Stored data entries.
=-=-=-=-=

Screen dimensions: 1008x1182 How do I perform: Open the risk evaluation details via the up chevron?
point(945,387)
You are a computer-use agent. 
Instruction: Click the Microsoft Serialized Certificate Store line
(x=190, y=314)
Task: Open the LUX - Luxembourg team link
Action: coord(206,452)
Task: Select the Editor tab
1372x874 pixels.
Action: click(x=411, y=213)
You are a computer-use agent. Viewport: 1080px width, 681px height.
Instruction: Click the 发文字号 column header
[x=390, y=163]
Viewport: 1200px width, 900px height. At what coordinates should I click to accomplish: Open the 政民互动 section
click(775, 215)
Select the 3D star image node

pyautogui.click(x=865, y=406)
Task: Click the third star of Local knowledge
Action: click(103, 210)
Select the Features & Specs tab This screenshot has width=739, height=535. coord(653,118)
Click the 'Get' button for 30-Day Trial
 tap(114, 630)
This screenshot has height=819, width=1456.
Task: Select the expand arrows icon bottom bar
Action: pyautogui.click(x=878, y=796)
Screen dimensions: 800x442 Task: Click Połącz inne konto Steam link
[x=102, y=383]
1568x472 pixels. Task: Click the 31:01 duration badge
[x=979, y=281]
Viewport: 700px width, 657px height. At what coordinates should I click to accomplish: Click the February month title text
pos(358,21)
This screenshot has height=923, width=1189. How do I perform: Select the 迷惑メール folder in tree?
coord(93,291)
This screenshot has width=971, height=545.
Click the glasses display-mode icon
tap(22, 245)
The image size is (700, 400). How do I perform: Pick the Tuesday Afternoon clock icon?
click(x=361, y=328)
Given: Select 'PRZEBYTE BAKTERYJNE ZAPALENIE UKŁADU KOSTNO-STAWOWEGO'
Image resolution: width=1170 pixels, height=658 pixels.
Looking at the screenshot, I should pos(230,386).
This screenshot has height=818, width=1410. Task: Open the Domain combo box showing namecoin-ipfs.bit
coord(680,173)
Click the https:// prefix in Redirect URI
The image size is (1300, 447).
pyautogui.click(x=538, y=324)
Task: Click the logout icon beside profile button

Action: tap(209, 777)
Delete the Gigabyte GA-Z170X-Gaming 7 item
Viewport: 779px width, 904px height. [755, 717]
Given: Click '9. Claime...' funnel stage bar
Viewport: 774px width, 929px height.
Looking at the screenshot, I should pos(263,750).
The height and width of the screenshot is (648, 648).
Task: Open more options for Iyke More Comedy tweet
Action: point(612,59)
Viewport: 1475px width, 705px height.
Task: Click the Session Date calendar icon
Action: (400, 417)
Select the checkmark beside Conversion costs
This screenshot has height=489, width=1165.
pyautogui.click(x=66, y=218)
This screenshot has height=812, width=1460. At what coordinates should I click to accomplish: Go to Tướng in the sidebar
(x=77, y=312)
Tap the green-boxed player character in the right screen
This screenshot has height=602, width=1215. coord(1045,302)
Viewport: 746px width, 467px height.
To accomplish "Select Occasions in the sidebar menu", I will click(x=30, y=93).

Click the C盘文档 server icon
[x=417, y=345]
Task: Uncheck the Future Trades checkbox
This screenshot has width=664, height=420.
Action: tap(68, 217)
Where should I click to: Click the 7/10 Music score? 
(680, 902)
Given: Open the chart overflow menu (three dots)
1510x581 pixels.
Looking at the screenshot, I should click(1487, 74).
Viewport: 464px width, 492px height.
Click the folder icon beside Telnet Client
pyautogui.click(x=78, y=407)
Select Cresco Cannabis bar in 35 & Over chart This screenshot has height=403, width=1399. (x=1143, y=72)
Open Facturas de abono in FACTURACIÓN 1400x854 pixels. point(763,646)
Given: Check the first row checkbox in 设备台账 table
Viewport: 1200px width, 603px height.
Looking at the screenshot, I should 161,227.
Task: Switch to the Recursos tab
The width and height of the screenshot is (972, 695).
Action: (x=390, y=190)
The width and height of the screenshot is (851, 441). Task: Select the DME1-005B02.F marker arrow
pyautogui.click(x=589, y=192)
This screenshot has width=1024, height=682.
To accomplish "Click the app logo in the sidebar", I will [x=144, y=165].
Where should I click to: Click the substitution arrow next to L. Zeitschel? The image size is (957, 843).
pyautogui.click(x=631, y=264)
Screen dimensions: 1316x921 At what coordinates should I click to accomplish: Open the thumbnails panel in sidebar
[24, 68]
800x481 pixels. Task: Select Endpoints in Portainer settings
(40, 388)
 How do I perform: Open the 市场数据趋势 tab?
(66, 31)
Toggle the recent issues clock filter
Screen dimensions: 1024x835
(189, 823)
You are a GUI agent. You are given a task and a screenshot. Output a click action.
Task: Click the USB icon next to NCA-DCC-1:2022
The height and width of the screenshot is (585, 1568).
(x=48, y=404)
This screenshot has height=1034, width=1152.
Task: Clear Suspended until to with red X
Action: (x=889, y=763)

=-=-=-=-=

What you need to do. The records above are to be printed out again exactly, without omission.

Solution to the exercise.
Screen dimensions: 1008x1182 How do I perform: Open the risk evaluation details via the up chevron?
point(945,387)
You are a computer-use agent. 
Instruction: Click the Microsoft Serialized Certificate Store line
(x=190, y=314)
Task: Open the LUX - Luxembourg team link
Action: coord(206,452)
Task: Select the Editor tab
1372x874 pixels.
Action: click(x=411, y=213)
You are a computer-use agent. Viewport: 1080px width, 681px height.
Instruction: Click the 发文字号 column header
[x=390, y=163]
Viewport: 1200px width, 900px height. At what coordinates should I click to accomplish: Open the 政民互动 section
click(775, 215)
Select the 3D star image node

pyautogui.click(x=865, y=406)
Task: Click the third star of Local knowledge
Action: click(103, 210)
Select the Features & Specs tab This screenshot has width=739, height=535. coord(653,118)
Click the 'Get' button for 30-Day Trial
 tap(114, 630)
This screenshot has height=819, width=1456.
Task: Select the expand arrows icon bottom bar
Action: pyautogui.click(x=878, y=796)
Screen dimensions: 800x442 Task: Click Połącz inne konto Steam link
[x=102, y=383]
1568x472 pixels. Task: Click the 31:01 duration badge
[x=979, y=281]
Viewport: 700px width, 657px height. At what coordinates should I click to accomplish: Click the February month title text
pos(358,21)
This screenshot has height=923, width=1189. How do I perform: Select the 迷惑メール folder in tree?
coord(93,291)
This screenshot has width=971, height=545.
Click the glasses display-mode icon
tap(22, 245)
The image size is (700, 400). How do I perform: Pick the Tuesday Afternoon clock icon?
click(x=361, y=328)
Given: Select 'PRZEBYTE BAKTERYJNE ZAPALENIE UKŁADU KOSTNO-STAWOWEGO'
Image resolution: width=1170 pixels, height=658 pixels.
Looking at the screenshot, I should pos(230,386).
This screenshot has height=818, width=1410. Task: Open the Domain combo box showing namecoin-ipfs.bit
coord(680,173)
Click the https:// prefix in Redirect URI
The image size is (1300, 447).
pyautogui.click(x=538, y=324)
Task: Click the logout icon beside profile button

Action: tap(209, 777)
Delete the Gigabyte GA-Z170X-Gaming 7 item
Viewport: 779px width, 904px height. [755, 717]
Given: Click '9. Claime...' funnel stage bar
Viewport: 774px width, 929px height.
Looking at the screenshot, I should pos(263,750).
The height and width of the screenshot is (648, 648).
Task: Open more options for Iyke More Comedy tweet
Action: point(612,59)
Viewport: 1475px width, 705px height.
Task: Click the Session Date calendar icon
Action: (400, 417)
Select the checkmark beside Conversion costs
This screenshot has height=489, width=1165.
pyautogui.click(x=66, y=218)
This screenshot has height=812, width=1460. At what coordinates should I click to accomplish: Go to Tướng in the sidebar
(x=77, y=312)
Tap the green-boxed player character in the right screen
This screenshot has height=602, width=1215. coord(1045,302)
Viewport: 746px width, 467px height.
To accomplish "Select Occasions in the sidebar menu", I will click(x=30, y=93).

Click the C盘文档 server icon
[x=417, y=345]
Task: Uncheck the Future Trades checkbox
This screenshot has width=664, height=420.
Action: tap(68, 217)
Where should I click to: Click the 7/10 Music score? 
(680, 902)
Given: Open the chart overflow menu (three dots)
1510x581 pixels.
Looking at the screenshot, I should click(1487, 74).
Viewport: 464px width, 492px height.
Click the folder icon beside Telnet Client
pyautogui.click(x=78, y=407)
Select Cresco Cannabis bar in 35 & Over chart This screenshot has height=403, width=1399. (x=1143, y=72)
Open Facturas de abono in FACTURACIÓN 1400x854 pixels. point(763,646)
Given: Check the first row checkbox in 设备台账 table
Viewport: 1200px width, 603px height.
Looking at the screenshot, I should 161,227.
Task: Switch to the Recursos tab
The width and height of the screenshot is (972, 695).
Action: (x=390, y=190)
The width and height of the screenshot is (851, 441). Task: Select the DME1-005B02.F marker arrow
pyautogui.click(x=589, y=192)
This screenshot has width=1024, height=682.
To accomplish "Click the app logo in the sidebar", I will [x=144, y=165].
Where should I click to: Click the substitution arrow next to L. Zeitschel? The image size is (957, 843).
pyautogui.click(x=631, y=264)
Screen dimensions: 1316x921 At what coordinates should I click to accomplish: Open the thumbnails panel in sidebar
[24, 68]
800x481 pixels. Task: Select Endpoints in Portainer settings
(40, 388)
 How do I perform: Open the 市场数据趋势 tab?
(66, 31)
Toggle the recent issues clock filter
Screen dimensions: 1024x835
(189, 823)
You are a GUI agent. You are given a task and a screenshot. Output a click action.
Task: Click the USB icon next to NCA-DCC-1:2022
The height and width of the screenshot is (585, 1568).
(x=48, y=404)
This screenshot has height=1034, width=1152.
Task: Clear Suspended until to with red X
Action: (x=889, y=763)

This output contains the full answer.